Women's Education Worldwide - Leaders in women's education from around the globe

Leaders of International Women’s Colleges Map Strategy for Collaboration


August 31, 2007
For Immediate Release

 

SOUTH HADLEY and NORTHAMPTON, Mass. -- Meeting in Bellagio, Italy, at the end of August, leaders of 15 women’s colleges from around the world mapped out a strategy for ongoing collaboration to increase access to high quality educational opportunities for girls and women.

“When women are educated, all of society benefits—whether in terms of economic productivity, public health, or an engaged citizenry,” said Mount Holyoke College President Joanne V. Creighton, co-founder of the group Women’s Education Worldwide (WEW).

Among the areas of collaboration committed to by WEW representatives during the four-day summit were faculty, student and staff exchanges, data sharing, and the development of an internationalized curriculum touching on subjects of cross-cultural importance, including women in politics and environmental issues.

“This level of cooperation among so many disparate institutions may be rare in higher education but it speaks volumes about the growing need to advance opportunities for women everywhere, regardless of cultural, economic, religious, or historical contexts,” said Smith College President Carol T. Christ, WEW’s other co-founder. “Educating women for leadership and influence holds tremendous potential for the advancement of a global economy and civil society.”

WEW’s members, now about 50, include colleges and universities from five continents, large and small, wealthy and poor, public and private, well-established and new. “We are making great strides in harnessing the collective energy of women’s institutions around the world to open new opportunities for educational advancement and social change," said Hoon Eng Khoo, recently named vice president of academic planning for the Asian University for Women, which will open its doors in Bangladesh with the pre-matriculation Access Program in 2008 and the undergraduate program in 2009. Khoo is a Smith College graduate and credits her women’s college education in the U.S. as an inspiration for her work on behalf of women’s education in Asia.

Women’s Education Worldwide is an alliance of institutions of higher education committed to advancing the cause of educating women around the globe. The initiative was founded in 2003 by Mount Holyoke and Smith, two of the original “Seven Sisters” of U.S. higher education, a group that itself has long benefited from collaboration at the national level. The meeting was held at the Rockefeller Foundation’s study and conference center.
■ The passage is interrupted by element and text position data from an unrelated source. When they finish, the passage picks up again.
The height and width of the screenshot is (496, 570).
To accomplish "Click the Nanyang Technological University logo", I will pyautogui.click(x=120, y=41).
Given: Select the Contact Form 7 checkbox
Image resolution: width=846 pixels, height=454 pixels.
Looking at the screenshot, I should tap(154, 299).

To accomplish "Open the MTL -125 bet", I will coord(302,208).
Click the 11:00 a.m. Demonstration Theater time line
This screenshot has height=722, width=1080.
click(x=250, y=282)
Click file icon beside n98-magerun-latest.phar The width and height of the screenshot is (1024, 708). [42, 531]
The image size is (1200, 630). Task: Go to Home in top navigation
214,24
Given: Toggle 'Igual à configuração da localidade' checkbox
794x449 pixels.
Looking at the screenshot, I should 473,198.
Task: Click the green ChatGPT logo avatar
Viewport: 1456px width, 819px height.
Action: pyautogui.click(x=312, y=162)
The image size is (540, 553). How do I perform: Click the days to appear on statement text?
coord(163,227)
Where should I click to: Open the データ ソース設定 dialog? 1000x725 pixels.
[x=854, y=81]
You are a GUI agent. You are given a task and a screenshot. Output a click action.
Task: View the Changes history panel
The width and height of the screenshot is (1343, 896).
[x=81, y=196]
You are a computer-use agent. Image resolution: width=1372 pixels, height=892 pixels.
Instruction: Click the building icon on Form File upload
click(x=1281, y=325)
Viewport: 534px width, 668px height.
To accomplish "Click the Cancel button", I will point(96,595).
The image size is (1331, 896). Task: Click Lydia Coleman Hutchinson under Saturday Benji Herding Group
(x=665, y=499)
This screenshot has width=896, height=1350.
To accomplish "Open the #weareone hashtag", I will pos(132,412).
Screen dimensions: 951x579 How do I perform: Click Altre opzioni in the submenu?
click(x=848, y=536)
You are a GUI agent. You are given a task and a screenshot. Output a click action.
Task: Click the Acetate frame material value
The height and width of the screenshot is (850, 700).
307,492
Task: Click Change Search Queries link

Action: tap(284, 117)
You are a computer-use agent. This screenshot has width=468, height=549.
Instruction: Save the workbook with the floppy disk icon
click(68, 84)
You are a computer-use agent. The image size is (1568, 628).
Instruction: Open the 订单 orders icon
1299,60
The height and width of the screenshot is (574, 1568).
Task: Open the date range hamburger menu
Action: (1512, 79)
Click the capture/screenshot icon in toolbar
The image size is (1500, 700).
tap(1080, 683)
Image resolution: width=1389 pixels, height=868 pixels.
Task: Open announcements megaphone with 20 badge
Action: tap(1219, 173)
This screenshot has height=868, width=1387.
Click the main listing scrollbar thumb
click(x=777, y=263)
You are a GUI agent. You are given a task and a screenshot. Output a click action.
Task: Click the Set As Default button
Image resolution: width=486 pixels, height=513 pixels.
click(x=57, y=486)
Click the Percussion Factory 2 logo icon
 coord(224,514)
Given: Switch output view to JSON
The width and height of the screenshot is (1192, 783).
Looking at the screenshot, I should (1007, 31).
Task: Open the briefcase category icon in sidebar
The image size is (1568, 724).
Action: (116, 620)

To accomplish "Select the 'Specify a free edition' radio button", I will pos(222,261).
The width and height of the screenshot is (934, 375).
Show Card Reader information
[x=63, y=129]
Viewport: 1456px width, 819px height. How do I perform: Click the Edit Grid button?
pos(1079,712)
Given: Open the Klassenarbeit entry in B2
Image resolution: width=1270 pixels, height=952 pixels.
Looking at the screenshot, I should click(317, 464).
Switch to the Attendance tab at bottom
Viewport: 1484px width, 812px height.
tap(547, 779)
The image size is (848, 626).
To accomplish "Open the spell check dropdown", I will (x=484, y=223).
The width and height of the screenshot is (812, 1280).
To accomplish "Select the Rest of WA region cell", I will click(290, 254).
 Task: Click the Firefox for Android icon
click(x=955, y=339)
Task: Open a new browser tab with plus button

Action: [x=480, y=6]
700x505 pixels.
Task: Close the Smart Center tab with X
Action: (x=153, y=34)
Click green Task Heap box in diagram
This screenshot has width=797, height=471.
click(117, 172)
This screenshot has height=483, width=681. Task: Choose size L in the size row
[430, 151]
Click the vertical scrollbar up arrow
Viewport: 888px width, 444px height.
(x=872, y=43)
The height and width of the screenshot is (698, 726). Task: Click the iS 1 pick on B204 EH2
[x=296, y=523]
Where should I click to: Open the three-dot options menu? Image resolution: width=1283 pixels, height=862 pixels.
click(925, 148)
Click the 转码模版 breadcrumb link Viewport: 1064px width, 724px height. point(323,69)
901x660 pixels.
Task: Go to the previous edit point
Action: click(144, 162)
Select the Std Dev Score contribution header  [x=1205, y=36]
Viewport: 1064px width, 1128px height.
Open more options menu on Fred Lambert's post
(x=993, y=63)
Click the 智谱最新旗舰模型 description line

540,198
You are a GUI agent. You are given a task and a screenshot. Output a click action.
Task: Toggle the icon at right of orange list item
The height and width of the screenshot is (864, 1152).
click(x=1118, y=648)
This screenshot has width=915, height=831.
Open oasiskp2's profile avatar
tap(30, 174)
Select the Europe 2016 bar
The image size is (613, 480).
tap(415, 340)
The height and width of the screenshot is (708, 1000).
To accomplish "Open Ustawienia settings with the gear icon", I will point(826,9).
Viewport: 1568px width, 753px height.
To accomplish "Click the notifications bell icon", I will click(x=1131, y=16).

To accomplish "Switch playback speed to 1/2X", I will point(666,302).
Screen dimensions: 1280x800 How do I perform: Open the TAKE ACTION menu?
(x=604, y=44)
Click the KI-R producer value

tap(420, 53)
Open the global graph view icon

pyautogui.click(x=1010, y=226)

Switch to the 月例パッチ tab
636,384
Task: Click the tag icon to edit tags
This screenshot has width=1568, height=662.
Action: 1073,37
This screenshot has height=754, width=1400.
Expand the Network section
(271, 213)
In addition to the two founding colleges, Women’s Education Worldwide institutions represented at the Bellagio summit included Asian University for Women (Bangladesh), Collegio Nuovo (Italy), Dubai Women’s College (United Arab Emirates), Effat College (Saudi Arabia), Kiriri Women’s University of Science & Technology (Kenya), Kobe College (Japan), Lady Shri Ram College (India), Shaheed Rajguru College of Applied Sciences (India), Philippine Women’s University (Philippines), Punjab University (Pakistan), Royal University for Women (Bahrain), Spelman College (United States), and the Women’s College of the University of Queensland (Australia). Also in attendance was Susan Lennon, Director of the Women’s College Coalition (US/Canada).

Smith and Mount Holyoke will hold an international leadership conference for women undergraduates in the summer of 2008. Presidents and academic deans of WEW institutions convene biannually on a different member campus. The 2006 meeting was held in Dubai, and the 2008 meeting will be in Pavia, Italy.

On a related front, the North American Women's College Coalition has invited women's institutions from abroad to attend its meeting in Washington, D.C. this October.